TEXT SEGMENT -
Last year the Students' Union proposed an online exam bank, but it never came to fruition.
"It was looked at briefly, but there were a number of issues that arose that made it not unfeasible but unlikely last year," said SU President Bryan West. "The same sort of conditions exist this year."
One of the biggest roadblocks that West mentioned was in dealing with the clubs.
"We know the clubs would not be happy with losing control of the exams," said West, who believes this is one of the chief obstacles for the program. "I don't think this is a dead issue right now, I think it's been something floating around for a year, so it's just waiting for someone to take up the challenge."
Certain clubs, such as the Biological Students' Association earn most of their revenue from sales of past exams.
"If they're going to encroach onto the science department and all the biology courses then it would just take away a lot of our memberships," said BSA President Martin Papez. "Most of the members that do actually become a member here at the BSA are actually looking for better rates on exam packages that we offer to them. "
"For club revenue generation, the [online exam bank] sucks," noted West, though he does believes the service would greatly benefit students in general. "What we would be doing is making a more comprehensive broader bank, that's easier accessible to students. It would be a great service if we could get this thing up and running."
Papez does not agree that the service would benefit students.
"They come here, they get the exam book, they start talking to someone who has taken that course; maybe that person tutors them," he said.
Papez also believes it would be tough to get the professors to hand over the exams to the SU.
"Most of the professors wouldn't even donate their exams to the Copy Centre," he added.
If the SU takes it over, Papez thinks some students might end up with an unfair advantage.

WHAT YOU HAVE TO DO -
Decide whether each statement agrees with the exam bank article. For each, answer yes or no and quote the words from the article that settle it.
1. Bryan West is president of the Biological Students' Association.
2. Martin Papez agrees that an online exam bank would benefit students.
3. Some clubs get most of their revenue from selling past exams.
The listing is separate material and has no connection to the exam bank article.

SUPPLIED INFORMATION -
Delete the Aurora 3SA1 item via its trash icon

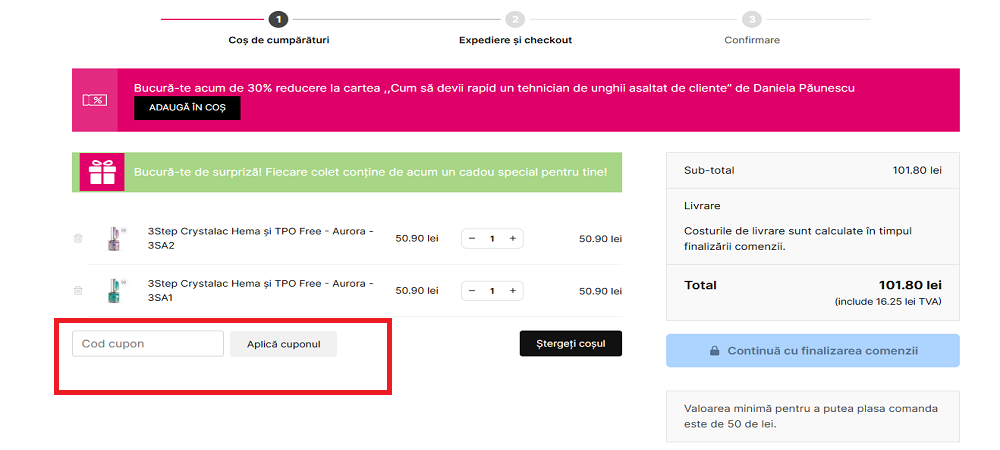tap(78, 291)
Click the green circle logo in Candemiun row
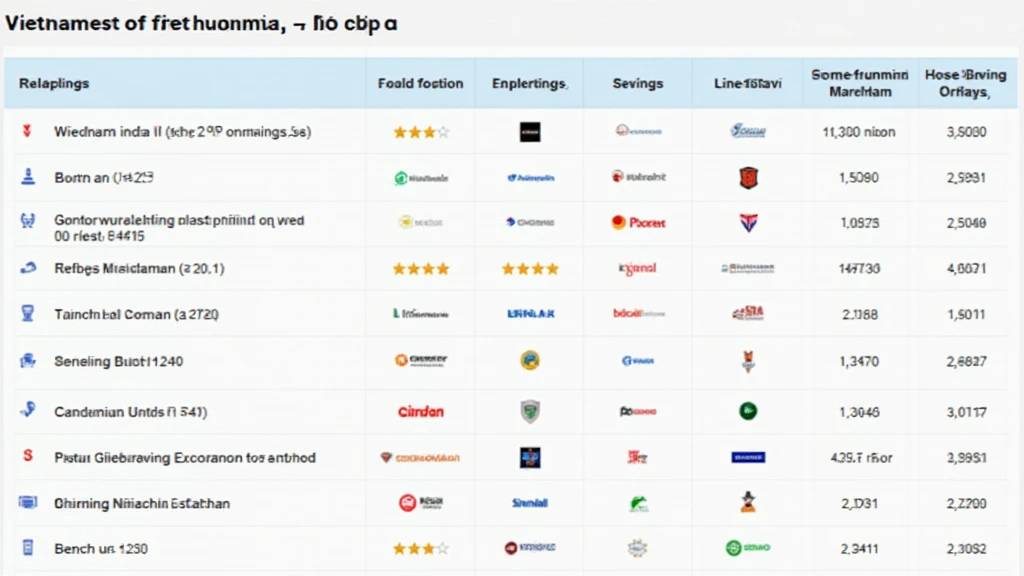Screen dimensions: 1024x576 (748, 411)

PROBLEM SOLUTION -
1. No: "said SU President Bryan West"
2. No: "Papez does not agree that the service would benefit students."
3. Yes: "Certain clubs, such as the Biological Students' Association earn most of their revenue from sales of past exams."